Let’s assume that in the system shown in figure 2 data broadcasting is implemented via the flooding mechanism and data transmission along the 321 route is significantly faster than through the 31 link. Imagine that node 3 generates two consecutive messages msg1 and msg2 for its neighbors and sends them to nodes 1 and 2, but after sending the first message link 31 fails and the message msg2 is not delivered over it. Node 2 after receiving messages msg1 and msg2 will send them to node 1 via link 21 following the flooding logic. Eventually, messages passing along the route 321 will reach node 1 earlier than the message msg1 sent over link 31. If the algorithm is sensitive to the order of message processing then without additional logic the last processed message will be msg1 that may lead to incorrect algorithm operation.
A similar problem may occur while using the broadcasting along the spanning tree. An example is shown in figure 3. After sending the first message msg1 the route could be rebuilt so that the second message msg2 was sent along a faster path. Thus, even in this case message reordering is possible.
In order to deal with reordering and repeating messages that will inevitably occur during flooding, it is possible to use a technique called “sequence numbers”. It involves adding a monotonically increasing over time values (versions) to messages in order to distinguish current updates from outdated ones. At the same time, each node stores a dictionary in which the keys are the identifiers of the system nodes and each value is the ordinal value of the last message received from the corresponding node. Sometimes various tags are added to the keys of this dictionary and the messages indicating which message flow they belong to. This allows engineers to reuse the data broadcasting mechanism for arbitrary purposes and not just for transmitting routing information. When a new message is received its version is compared with the corresponding value in the dictionary and if it is strictly greater the received message is processed appropriately and the version in the dictionary is updated. Otherwise, the message just received is discarded.

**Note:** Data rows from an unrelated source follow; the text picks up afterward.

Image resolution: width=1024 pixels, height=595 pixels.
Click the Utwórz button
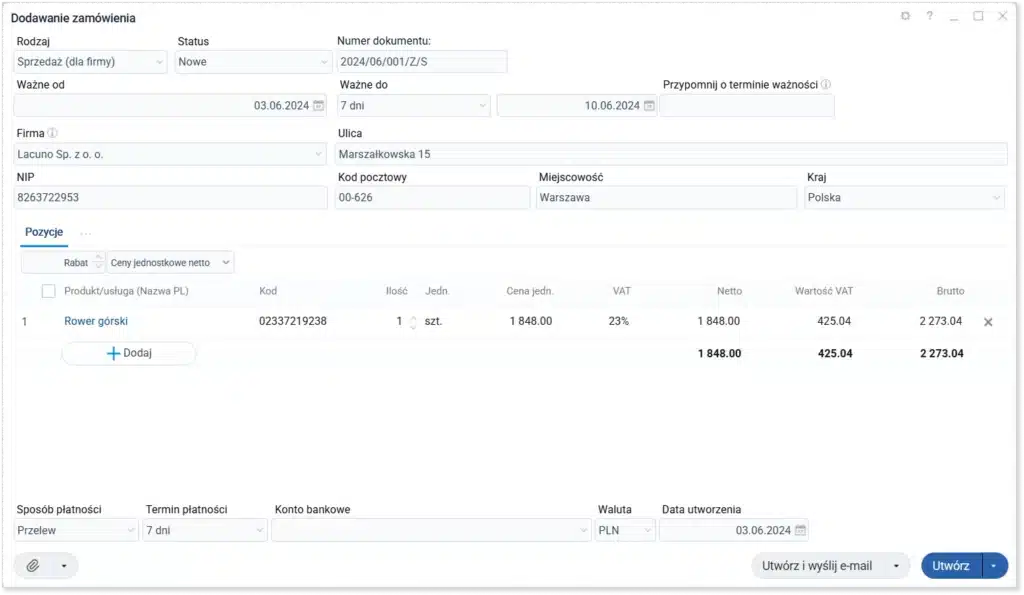tap(950, 566)
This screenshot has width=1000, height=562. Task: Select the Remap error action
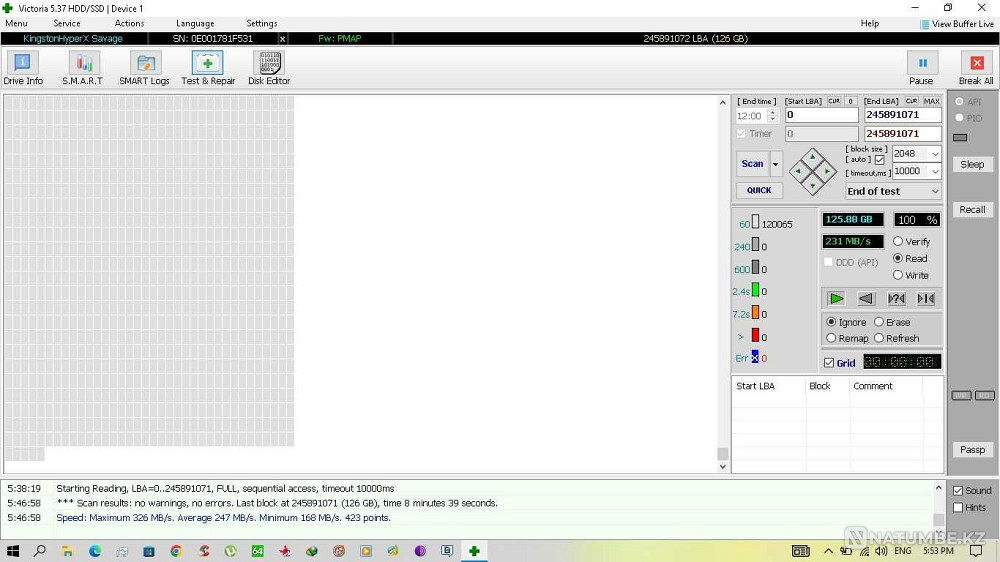pyautogui.click(x=831, y=338)
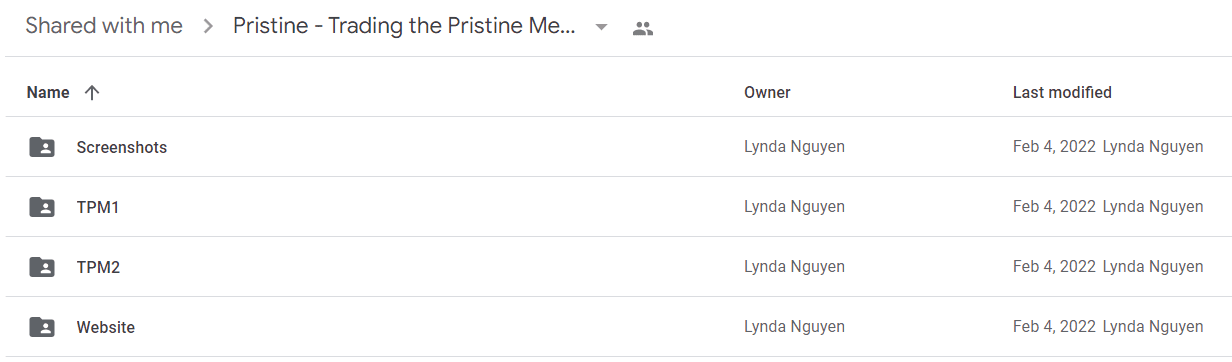Viewport: 1232px width, 362px height.
Task: Click the Pristine folder breadcrumb title
Action: [404, 26]
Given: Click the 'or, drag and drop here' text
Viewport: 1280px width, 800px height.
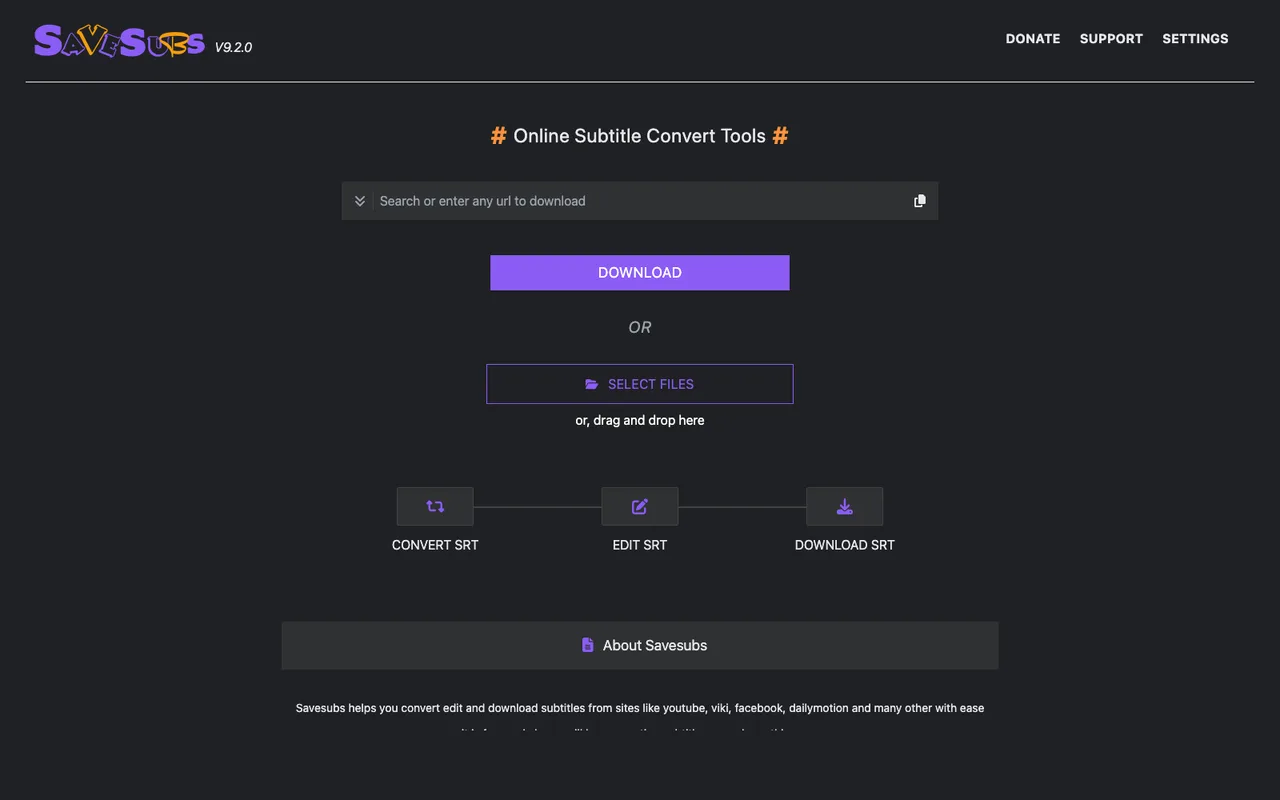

Message versions can be incremental. Then, in addition to solving the problem of reordering the recipient node will be able to identify gaps in the message flow and inform the sender about them. In described form this technique is used in TCP [4, p. 24]. If we do not need to track the delivery of each message the versions can be changed in such a way that the mechanism will continue to work correctly even after restarting the failed node. Since the only requirement for sequence numbers is their monotonicity you can add the number of seconds since the Epoch to the message as a version. Then the monotonicity will be preserved even throughout the launches of the same node.
5.2 TTL
Another problem that you may face while creating your own messaging protocol is loops. They can occur even in a properly designed system. For example, with frequent changes in the topology, routes can be rebuilt in such a way that some messages will pass through the same nodes an unlimited number of times. Such messages litter the network traffic and, without additional mechanisms, can cause network congestion over a long period.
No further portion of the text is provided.